Entries provided:
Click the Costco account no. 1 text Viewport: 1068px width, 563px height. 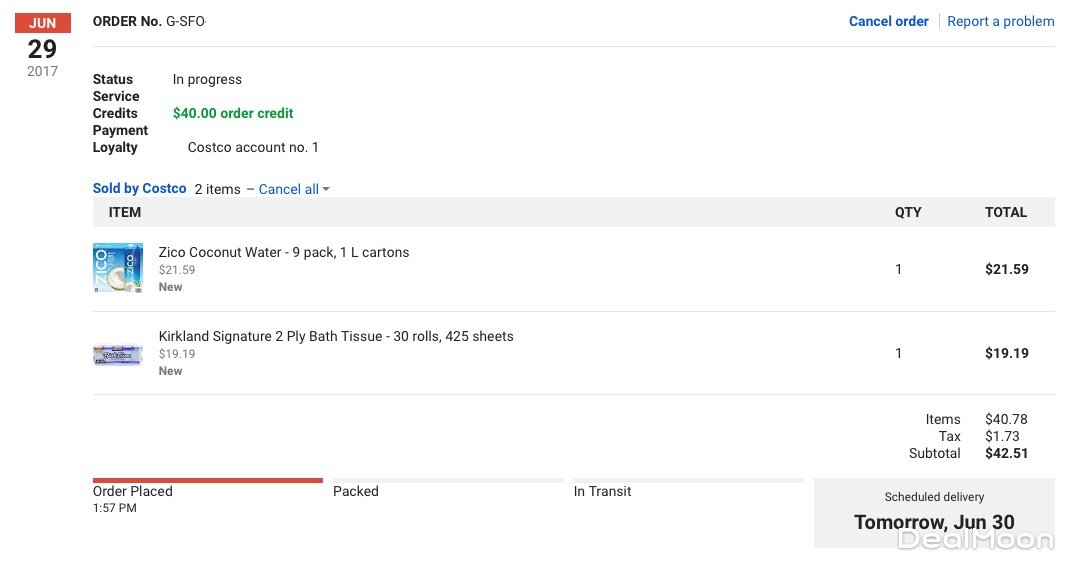(x=253, y=147)
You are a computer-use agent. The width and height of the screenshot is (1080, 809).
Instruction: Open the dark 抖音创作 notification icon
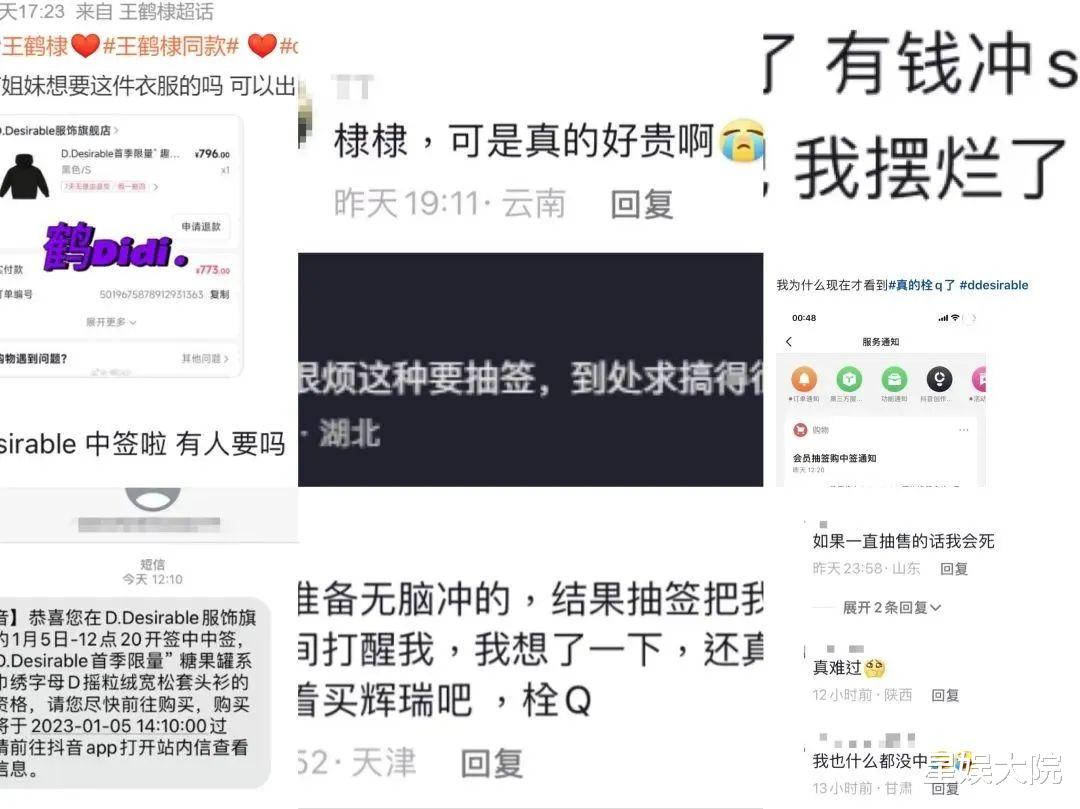[939, 379]
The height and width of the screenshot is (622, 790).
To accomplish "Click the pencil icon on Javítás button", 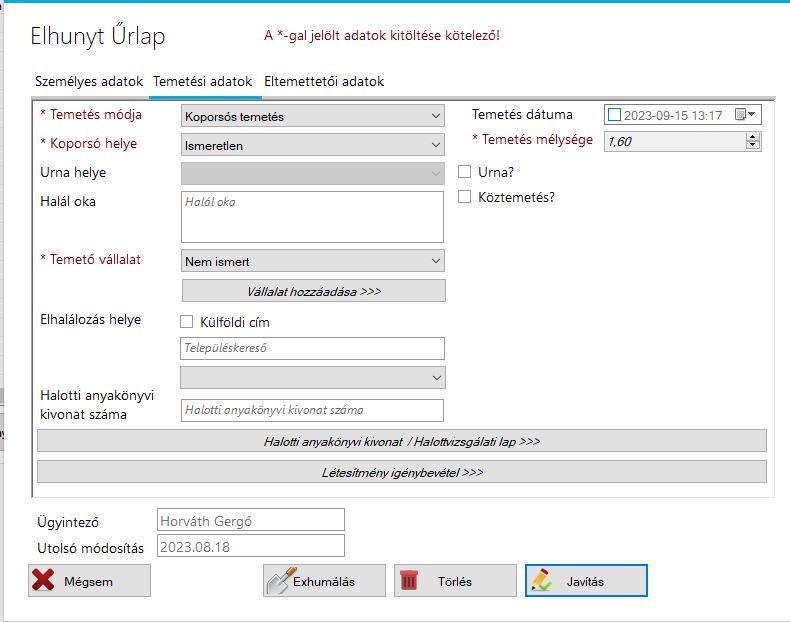I will (x=541, y=581).
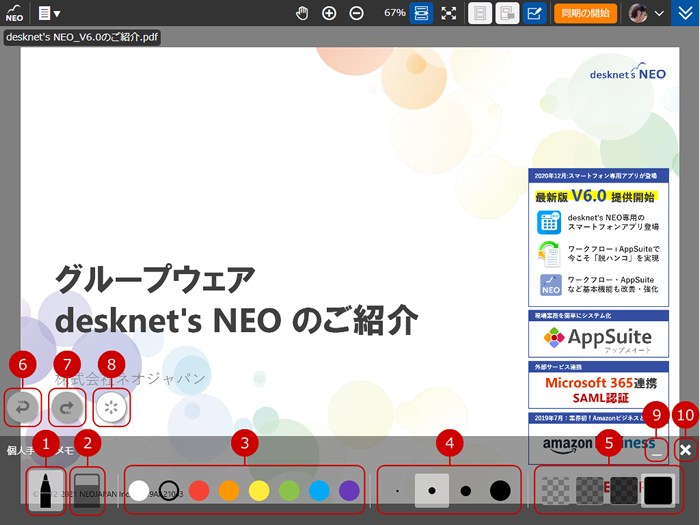Toggle the handwritten memo edit mode
700x525 pixels.
(x=534, y=13)
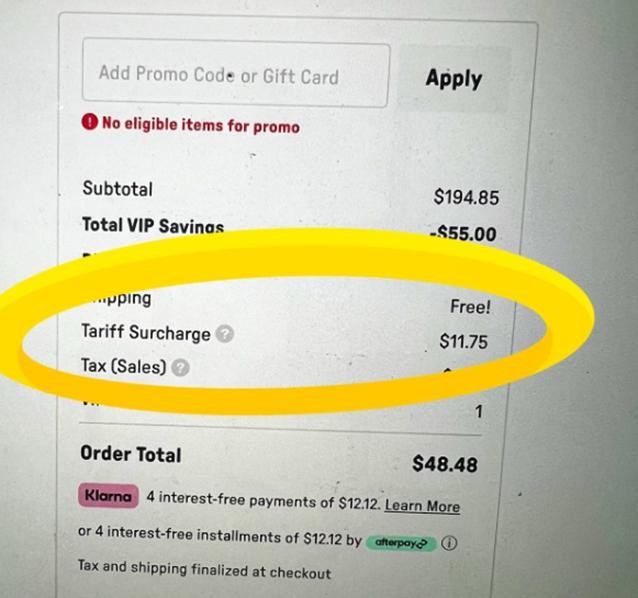The width and height of the screenshot is (638, 598).
Task: Click the Apply button
Action: pyautogui.click(x=454, y=79)
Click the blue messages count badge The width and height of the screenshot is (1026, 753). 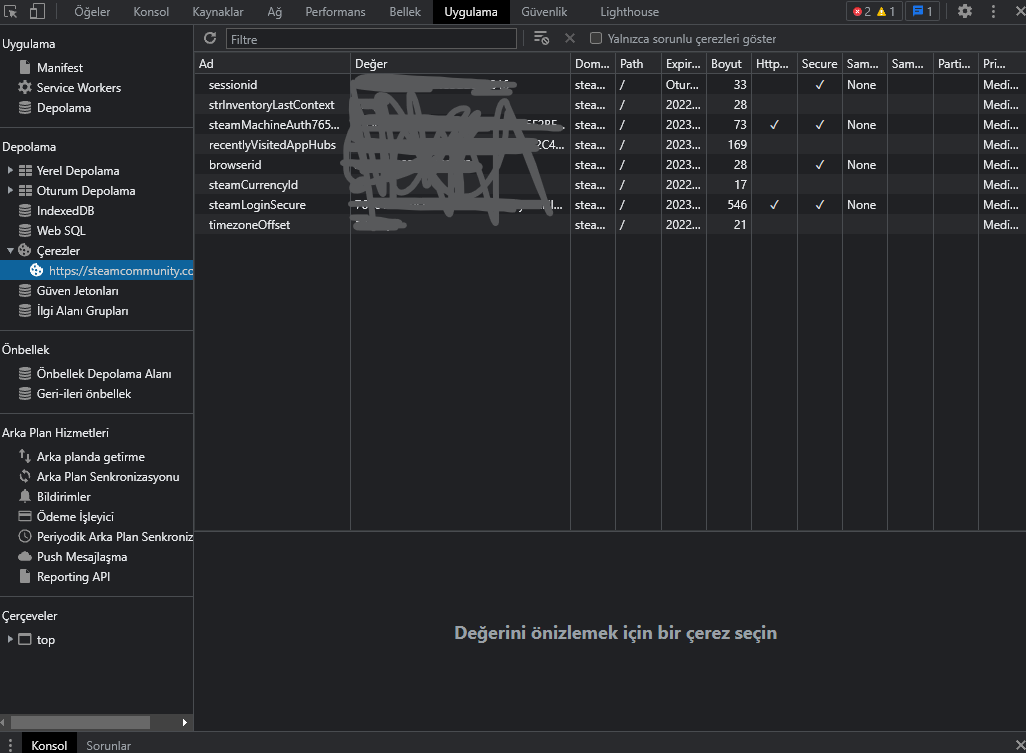[921, 12]
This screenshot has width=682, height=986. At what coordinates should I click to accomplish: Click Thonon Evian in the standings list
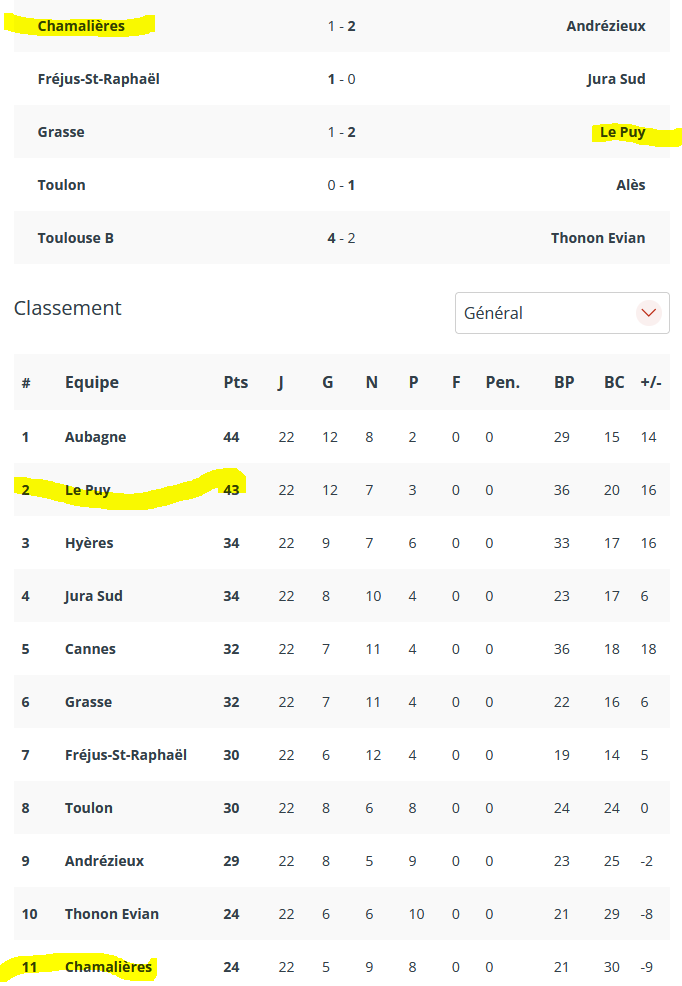pyautogui.click(x=112, y=914)
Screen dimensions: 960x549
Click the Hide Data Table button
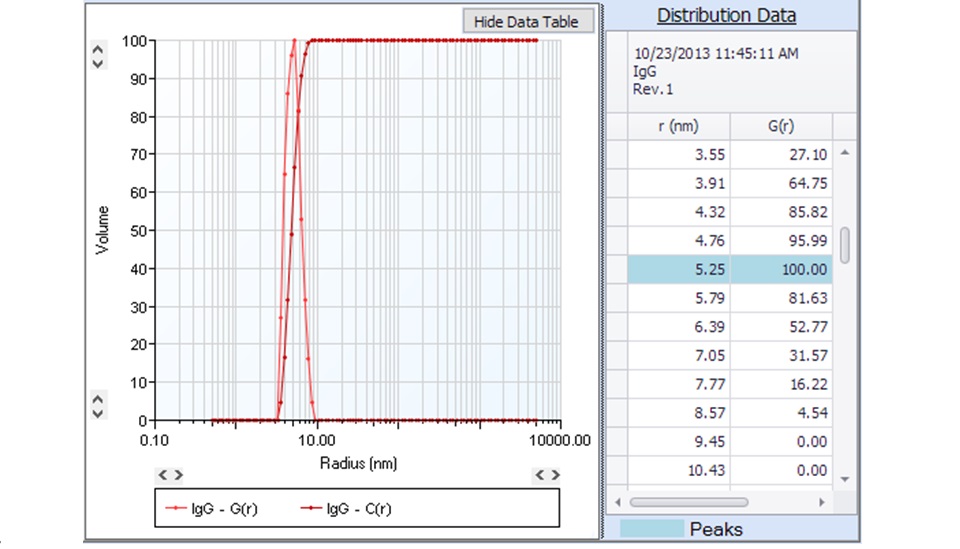pos(527,21)
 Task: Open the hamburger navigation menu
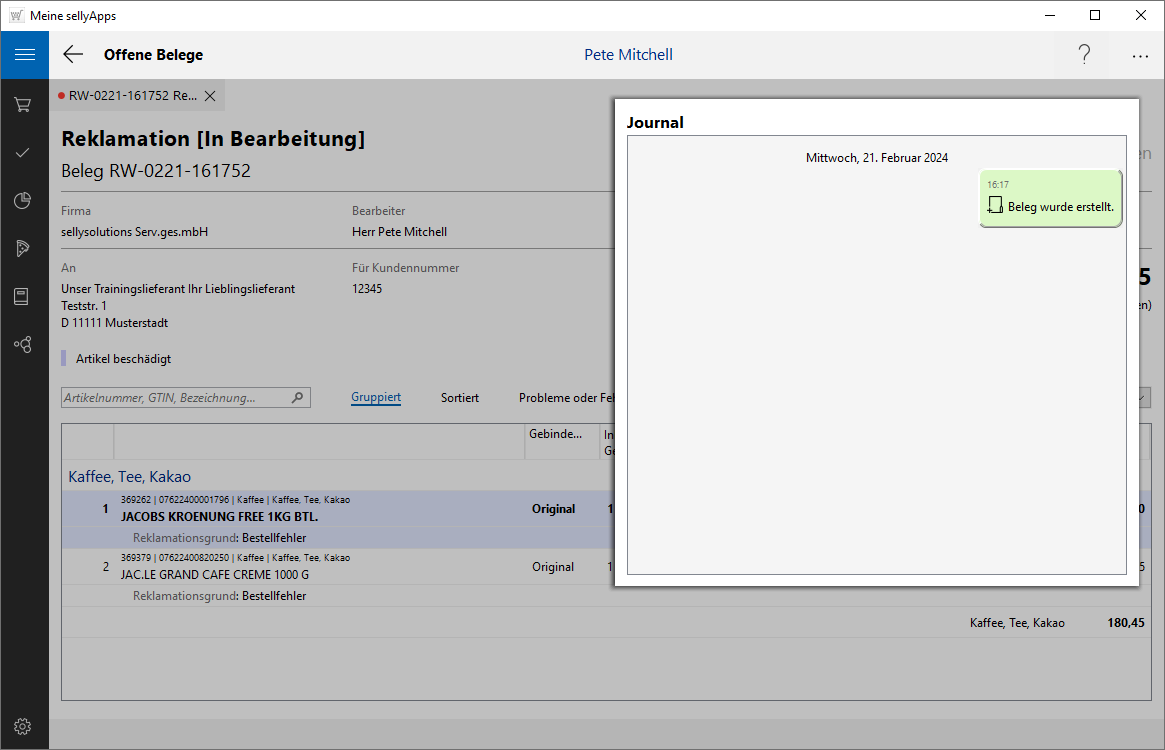pos(24,55)
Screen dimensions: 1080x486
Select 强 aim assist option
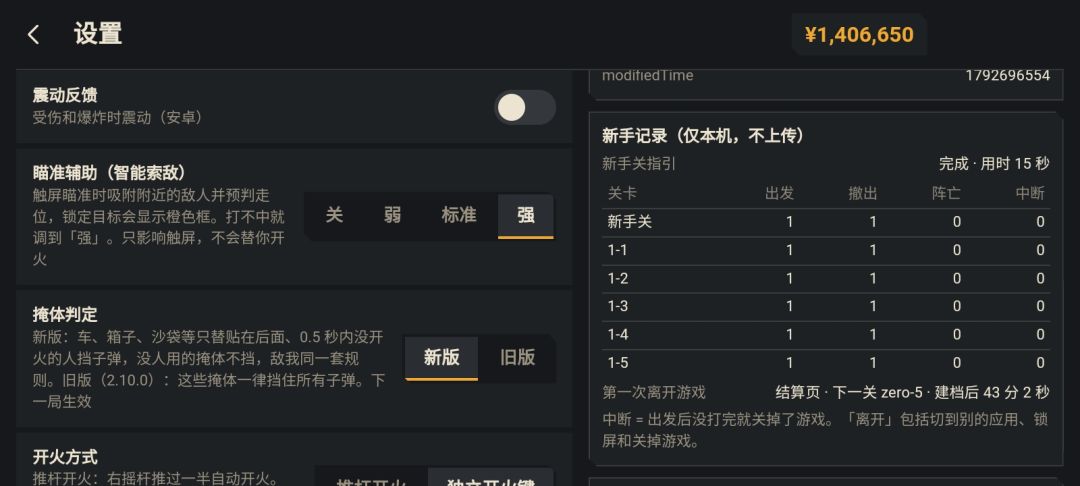526,215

Problem details: What lines in the data above contain the word "dimensions"? Copy them all.

Exercise solution:
Screen dimensions: 960x549
Screen dimensions: 1080x486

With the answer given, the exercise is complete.